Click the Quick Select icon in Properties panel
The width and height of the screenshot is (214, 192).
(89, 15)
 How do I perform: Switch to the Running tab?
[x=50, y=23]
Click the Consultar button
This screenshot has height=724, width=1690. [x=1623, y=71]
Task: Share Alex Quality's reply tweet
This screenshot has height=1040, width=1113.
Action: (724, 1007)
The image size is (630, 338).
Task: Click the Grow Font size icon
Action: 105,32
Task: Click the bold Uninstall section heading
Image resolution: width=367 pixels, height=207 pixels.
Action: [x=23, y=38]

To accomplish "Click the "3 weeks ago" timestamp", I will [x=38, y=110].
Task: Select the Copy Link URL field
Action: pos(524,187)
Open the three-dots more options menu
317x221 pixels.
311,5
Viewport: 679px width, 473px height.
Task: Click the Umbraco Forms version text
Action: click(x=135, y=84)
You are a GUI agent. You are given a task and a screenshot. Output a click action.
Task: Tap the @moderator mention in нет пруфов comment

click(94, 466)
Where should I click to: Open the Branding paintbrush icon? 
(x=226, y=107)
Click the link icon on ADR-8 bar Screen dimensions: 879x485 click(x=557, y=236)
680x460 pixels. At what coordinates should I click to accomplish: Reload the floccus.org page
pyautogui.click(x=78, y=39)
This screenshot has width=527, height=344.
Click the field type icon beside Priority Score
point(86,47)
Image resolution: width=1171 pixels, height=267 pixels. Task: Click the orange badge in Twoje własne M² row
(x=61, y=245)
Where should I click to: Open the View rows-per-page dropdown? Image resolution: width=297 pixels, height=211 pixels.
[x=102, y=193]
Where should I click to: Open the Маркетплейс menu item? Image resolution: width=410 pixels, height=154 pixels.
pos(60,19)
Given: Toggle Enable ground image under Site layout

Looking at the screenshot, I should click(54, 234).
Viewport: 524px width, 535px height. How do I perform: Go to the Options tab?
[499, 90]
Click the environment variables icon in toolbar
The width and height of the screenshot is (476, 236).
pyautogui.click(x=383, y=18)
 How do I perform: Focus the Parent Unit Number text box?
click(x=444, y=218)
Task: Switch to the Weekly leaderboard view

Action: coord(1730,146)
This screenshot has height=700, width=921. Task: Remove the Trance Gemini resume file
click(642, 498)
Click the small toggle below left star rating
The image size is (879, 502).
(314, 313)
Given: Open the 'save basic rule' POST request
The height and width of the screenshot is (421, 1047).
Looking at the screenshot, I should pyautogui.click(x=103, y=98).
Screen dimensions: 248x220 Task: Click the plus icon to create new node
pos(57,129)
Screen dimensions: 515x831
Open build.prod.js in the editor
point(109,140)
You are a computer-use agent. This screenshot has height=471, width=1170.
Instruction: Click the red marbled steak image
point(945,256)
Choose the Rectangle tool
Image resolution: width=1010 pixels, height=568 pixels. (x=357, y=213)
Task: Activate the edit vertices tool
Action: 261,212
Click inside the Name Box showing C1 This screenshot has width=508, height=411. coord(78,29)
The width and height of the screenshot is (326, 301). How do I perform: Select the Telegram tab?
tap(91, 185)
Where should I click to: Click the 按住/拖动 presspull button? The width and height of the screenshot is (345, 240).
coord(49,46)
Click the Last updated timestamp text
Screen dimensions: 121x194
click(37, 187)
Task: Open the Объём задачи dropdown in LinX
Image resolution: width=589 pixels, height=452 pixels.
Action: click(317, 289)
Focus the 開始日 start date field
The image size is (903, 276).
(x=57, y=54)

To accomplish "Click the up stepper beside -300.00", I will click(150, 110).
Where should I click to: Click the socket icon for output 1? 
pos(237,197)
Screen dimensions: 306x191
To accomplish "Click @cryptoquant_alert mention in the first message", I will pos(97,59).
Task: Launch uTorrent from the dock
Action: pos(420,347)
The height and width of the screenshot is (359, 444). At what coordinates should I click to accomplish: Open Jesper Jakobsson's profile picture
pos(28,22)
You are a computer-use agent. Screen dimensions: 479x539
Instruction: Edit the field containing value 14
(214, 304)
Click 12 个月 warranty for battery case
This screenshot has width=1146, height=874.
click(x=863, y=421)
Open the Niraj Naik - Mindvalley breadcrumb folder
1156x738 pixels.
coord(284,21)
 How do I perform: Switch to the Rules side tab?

⁂

**ASSIGNED TASK**
Take the listing from its first line to the line containing "Task: Share Alex Quality's reply tweet". Reproduce those lines exactly and nothing else.

**SOLUTION FOR THIS PROBLEM**
Click the Quick Select icon in Properties panel
The width and height of the screenshot is (214, 192).
(89, 15)
 How do I perform: Switch to the Running tab?
[x=50, y=23]
Click the Consultar button
This screenshot has height=724, width=1690. [x=1623, y=71]
Task: Share Alex Quality's reply tweet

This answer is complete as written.